Bird Cages or Bird Baths – Some Late Night Musings


Some years ago the idea that the church should be a centered set rather than a bounded set. The latter is like a bird cage enclosed by metal bars and entered only through a small opening. The point is to get inside the metal enclosure and every effort is expended to police that entrance to keep the unqualified out. The former is like a bird bath. It has open boundaries at its edges. Those who enter move to the center where the deepest, coolest waters are to refresh and clean themselves. Helping those at the boundaries move to the center is the action desired here. Closed or barely permeable boundaries and clear differentiation between who is in and who is out or open boundaries with movement to the center by those who may or may not have clear commitments at the point of entering the bird bath.

The church in America has been largely a bird cage church. Getting people in and making sure their commitment is sound has been the norm. However, the day for this kind of church here is over. Some are struggling to figure out how to become more bird bath-like while others keep on trying to tweak the bird cage model (and failing).

Bonhoeffer accuses Barth and the Confessing Church of starting well but retreating to bird cage model in the end. Barth’s “positivism of revelation” which Bonhoeffer took as a “like it or lump it” approach, betokened the church taking the place of religion and leaving the world to rely on itself. “Whether it’s the virgin birth, the Trinity, or anything else,” he writes, “all are equally significant and necessary parts of the whole, which must be swallowed whole or not at all. That’s not biblical. There are degrees of cognition and degrees of significance. That means an “arcane discipline” must be reestablished, through which the mysteries of the Christian faith are sheltered against profanation” (Bonhoeffer, Dietrich. Letters and Papers from Prison (Dietrich Bonhoeffer Works) (p. 363). Fortress Press. Kindle Edition).

Elsewhere he presses the issue: “What do we really believe? I mean, believe in such a way that our lives depend on it? The problem of the Apostles’ Creed [Apostolikum]? What must I believe? wrong question. Outdated controversies, especially the interconfessional ones; the differences between Lutheran and Reformed (and to some extent Roman Catholic) are no longer real. Of course, they can be revived with passion at any time, but they are no longer convincing. There is no proof for this. One must simply be bold enough to start from this. The only thing we can prove is that the Christian-biblical faith does not live or depend on such differences . . . Saying that it depends not on me but on the church can be a cheap clerical excuse and is always perceived that way outside the church. It . . . do(es) not absolve us from being honest with ourselves. (Letters and Papers from Prison (Dietrich Bonhoeffer Works) (p. 486). Fortress Press. Kindle Edition).

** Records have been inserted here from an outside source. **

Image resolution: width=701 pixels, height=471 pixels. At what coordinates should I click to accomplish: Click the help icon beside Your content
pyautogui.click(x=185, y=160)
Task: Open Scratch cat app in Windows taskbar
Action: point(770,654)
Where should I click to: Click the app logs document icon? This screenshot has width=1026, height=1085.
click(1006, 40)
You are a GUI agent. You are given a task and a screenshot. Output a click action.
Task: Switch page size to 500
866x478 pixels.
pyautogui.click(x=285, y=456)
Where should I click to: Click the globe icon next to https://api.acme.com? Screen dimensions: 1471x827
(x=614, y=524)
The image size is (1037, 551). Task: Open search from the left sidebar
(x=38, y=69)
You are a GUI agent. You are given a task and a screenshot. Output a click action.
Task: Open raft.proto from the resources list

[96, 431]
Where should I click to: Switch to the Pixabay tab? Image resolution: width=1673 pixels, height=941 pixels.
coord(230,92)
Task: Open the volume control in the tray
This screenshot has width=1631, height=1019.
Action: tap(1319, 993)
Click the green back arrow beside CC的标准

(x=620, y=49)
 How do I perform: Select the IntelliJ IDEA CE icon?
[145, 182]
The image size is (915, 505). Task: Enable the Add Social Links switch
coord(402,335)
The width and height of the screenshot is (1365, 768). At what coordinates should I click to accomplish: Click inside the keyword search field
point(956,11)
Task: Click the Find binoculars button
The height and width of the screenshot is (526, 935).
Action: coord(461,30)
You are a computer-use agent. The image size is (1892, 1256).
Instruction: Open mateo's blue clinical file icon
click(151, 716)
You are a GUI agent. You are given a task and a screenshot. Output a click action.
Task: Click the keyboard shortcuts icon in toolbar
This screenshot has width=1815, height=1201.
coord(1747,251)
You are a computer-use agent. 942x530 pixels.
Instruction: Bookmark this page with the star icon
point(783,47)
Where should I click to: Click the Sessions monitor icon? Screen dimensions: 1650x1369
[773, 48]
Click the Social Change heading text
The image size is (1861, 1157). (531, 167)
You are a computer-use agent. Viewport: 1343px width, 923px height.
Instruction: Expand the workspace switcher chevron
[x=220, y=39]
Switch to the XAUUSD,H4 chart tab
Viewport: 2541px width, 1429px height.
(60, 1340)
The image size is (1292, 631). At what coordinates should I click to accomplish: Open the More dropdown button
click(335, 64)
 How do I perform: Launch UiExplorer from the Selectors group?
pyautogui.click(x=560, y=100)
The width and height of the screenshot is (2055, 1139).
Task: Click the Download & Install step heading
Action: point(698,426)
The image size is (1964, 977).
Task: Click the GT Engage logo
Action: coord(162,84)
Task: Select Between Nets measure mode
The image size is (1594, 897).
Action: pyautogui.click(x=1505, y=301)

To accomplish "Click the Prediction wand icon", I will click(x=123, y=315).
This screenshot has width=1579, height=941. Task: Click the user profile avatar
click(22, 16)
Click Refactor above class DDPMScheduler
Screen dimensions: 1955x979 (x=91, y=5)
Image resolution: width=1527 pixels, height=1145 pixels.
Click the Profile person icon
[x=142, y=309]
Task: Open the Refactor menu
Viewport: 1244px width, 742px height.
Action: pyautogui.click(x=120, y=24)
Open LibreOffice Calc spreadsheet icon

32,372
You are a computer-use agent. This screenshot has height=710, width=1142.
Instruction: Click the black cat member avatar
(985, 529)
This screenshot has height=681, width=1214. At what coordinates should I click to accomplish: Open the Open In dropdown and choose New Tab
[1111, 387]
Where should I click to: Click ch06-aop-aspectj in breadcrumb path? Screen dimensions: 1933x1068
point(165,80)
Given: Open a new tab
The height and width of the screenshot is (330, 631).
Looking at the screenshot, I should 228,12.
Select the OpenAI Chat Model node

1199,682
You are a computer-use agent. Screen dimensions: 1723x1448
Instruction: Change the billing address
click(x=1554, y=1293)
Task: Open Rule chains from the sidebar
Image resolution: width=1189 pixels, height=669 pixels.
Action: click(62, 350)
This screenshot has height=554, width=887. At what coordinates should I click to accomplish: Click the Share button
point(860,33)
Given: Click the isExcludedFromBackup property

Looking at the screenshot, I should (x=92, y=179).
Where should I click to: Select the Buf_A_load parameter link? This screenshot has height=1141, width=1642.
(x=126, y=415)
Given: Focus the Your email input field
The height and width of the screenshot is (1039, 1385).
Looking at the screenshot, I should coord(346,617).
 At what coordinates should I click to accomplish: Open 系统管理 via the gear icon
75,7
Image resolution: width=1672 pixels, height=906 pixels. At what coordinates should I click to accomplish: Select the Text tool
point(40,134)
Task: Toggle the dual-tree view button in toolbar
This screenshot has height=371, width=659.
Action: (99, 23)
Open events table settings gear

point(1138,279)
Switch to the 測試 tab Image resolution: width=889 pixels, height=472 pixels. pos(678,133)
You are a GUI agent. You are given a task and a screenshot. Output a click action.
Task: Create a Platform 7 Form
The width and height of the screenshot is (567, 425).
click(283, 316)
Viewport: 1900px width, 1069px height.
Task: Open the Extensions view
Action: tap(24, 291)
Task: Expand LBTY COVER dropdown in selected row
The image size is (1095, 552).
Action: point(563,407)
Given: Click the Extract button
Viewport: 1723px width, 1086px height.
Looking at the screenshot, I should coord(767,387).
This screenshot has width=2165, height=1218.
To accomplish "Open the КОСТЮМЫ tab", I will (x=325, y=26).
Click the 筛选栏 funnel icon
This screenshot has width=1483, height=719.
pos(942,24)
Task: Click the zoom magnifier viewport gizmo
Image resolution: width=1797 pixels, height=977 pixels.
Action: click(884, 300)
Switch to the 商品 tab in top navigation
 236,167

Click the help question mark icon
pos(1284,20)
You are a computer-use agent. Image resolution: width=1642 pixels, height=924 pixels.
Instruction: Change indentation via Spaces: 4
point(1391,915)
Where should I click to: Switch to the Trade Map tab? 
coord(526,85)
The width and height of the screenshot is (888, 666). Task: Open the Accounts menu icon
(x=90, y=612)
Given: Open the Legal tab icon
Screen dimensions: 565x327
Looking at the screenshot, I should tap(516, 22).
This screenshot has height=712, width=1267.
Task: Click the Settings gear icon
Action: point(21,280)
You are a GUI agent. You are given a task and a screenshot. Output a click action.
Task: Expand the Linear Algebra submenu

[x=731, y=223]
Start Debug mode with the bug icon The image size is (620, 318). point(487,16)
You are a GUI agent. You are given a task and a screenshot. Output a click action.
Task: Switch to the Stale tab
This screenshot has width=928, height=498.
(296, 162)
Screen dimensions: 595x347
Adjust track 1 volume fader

Bonhoeffer’s “degrees of cognition and degrees of significance,” his awareness of the need for an “arcane discipline” to protect the mysteries of the faith from being mistreated (as entrance requirements for the church, and his claim that we must take ownership for what we truly believe instead of dishonestly hiding behind the time-honored answers that have divided us suggest more of bird bath approach. Take people where they are and help them to move to the center, live into the mysteries that connect to Christ and give us life to join in the sufferings of God in the world.
From a very different angle Michel de Certeau frames the church’s task in modernity as a simultaneous double movement (“How is Christianity Thinkable Today,” http://pastorkeithanderson.net/writing/blog/item/how-is-christianity-thinkable-today-2).

-the first movement is providing a place, a home with its necessary boundaries, rituals, institutions, stories, and behaviors. Place gives a point of orientation for its people to live by and live from. Jesus is that place for the church.
-the second movement is the transgression of that sense of place with its boundaries and limits the first movement creates and crossing those lines in the interest of reaching others.
Certeau writes “a coordination between necessary grounding points (languages, theories, institutions) and critical divergences (inventions, ‘prophetic’ actions, or displacements hidden within each Christian experience). But both these functions are equally necessary.”

Further, he says, “The Christian movement is always the recognizing of a particular situation – and the necessity of a new step forward. There is always a necessary risk in being different. It requires simultaneously a place and a ‘further,’ a ‘now’ and an ‘afterwards,’ a ‘here’ and an ‘elsewhere.’

Finally, “Boundaries are the place of Christian work, and their displacements are the result of this work.”


Certeau too seems to reflect a bird bath rather than a bird cage perspective here. Healthy institutional life for the church in an age like ours (Bonhoeffer’s “world-come-of-age”) appears to require an experimental, flexible approach to reaching our world. A dynamic of meeting people where they are, both in terms of location and spiritual commitment, and walking with them into the depths of the life of Christ at the center of the bath is the sine qua non. The forms will be as varied as our imaginations and needs. And we will learn and experience in a deeper way than ever before the wisdom of God, the depths of Christ, and the power of the Holy Spirit.